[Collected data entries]
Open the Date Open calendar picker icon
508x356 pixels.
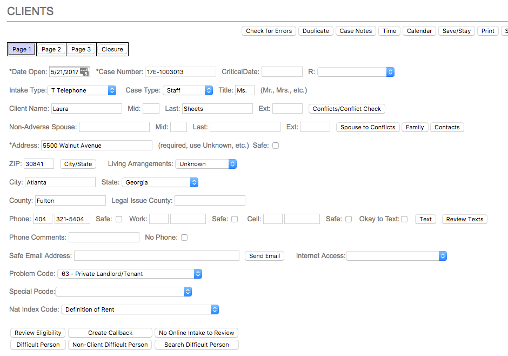[84, 72]
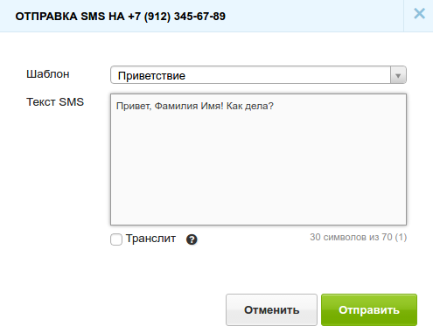Close the SMS sending dialog
The width and height of the screenshot is (433, 333).
(419, 14)
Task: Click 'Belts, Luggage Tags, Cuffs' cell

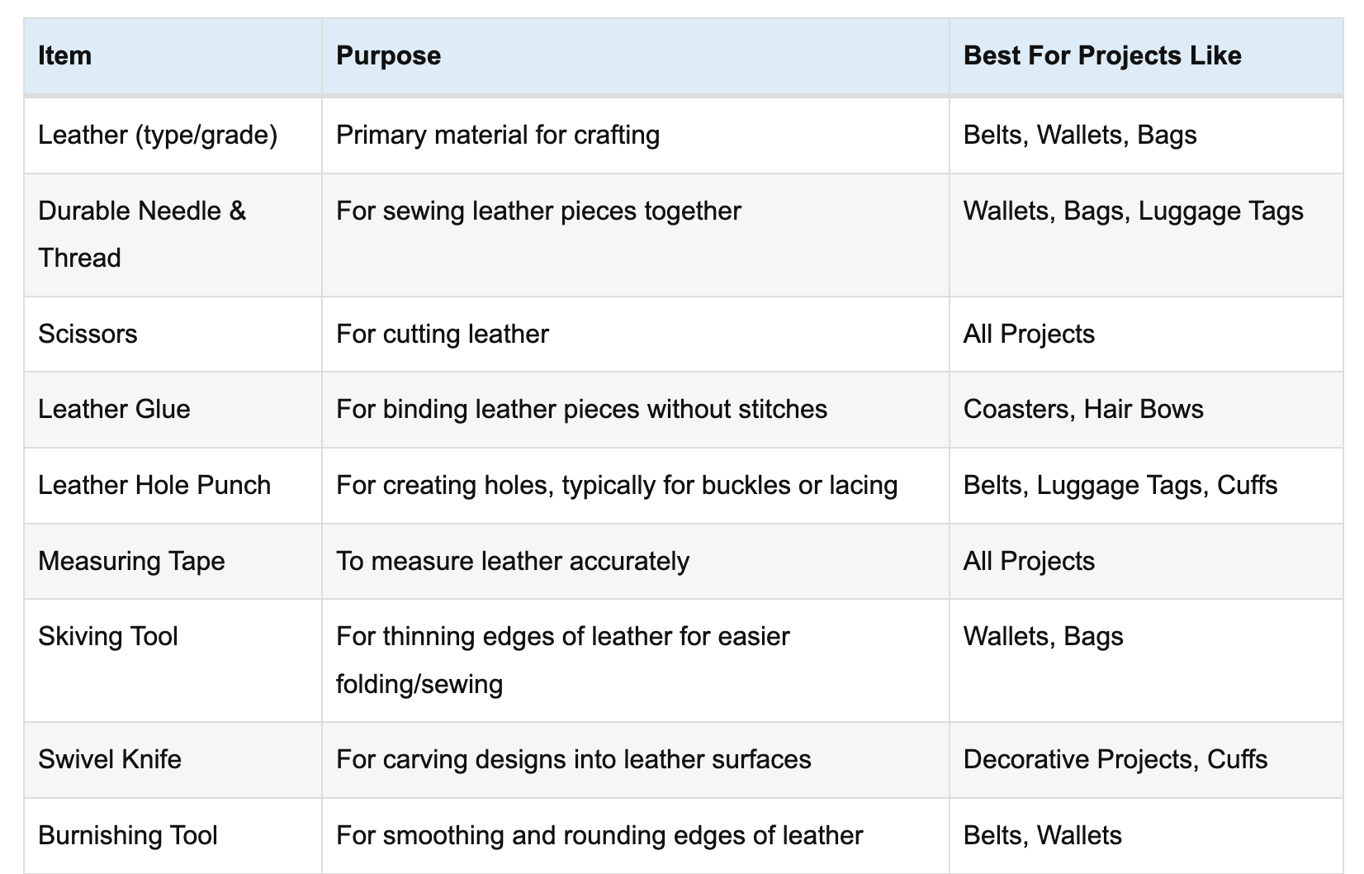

▸ ABOUT THIS EXERCISE
A verbatim transcript of the entries above is required, with the pictures left out.

▸ RESULT OF THIS TASK
Open the Date Open calendar picker icon
508x356 pixels.
[84, 72]
Close the SMS sending dialog
The width and height of the screenshot is (433, 333).
(419, 14)
Task: Click 'Belts, Luggage Tags, Cuffs' cell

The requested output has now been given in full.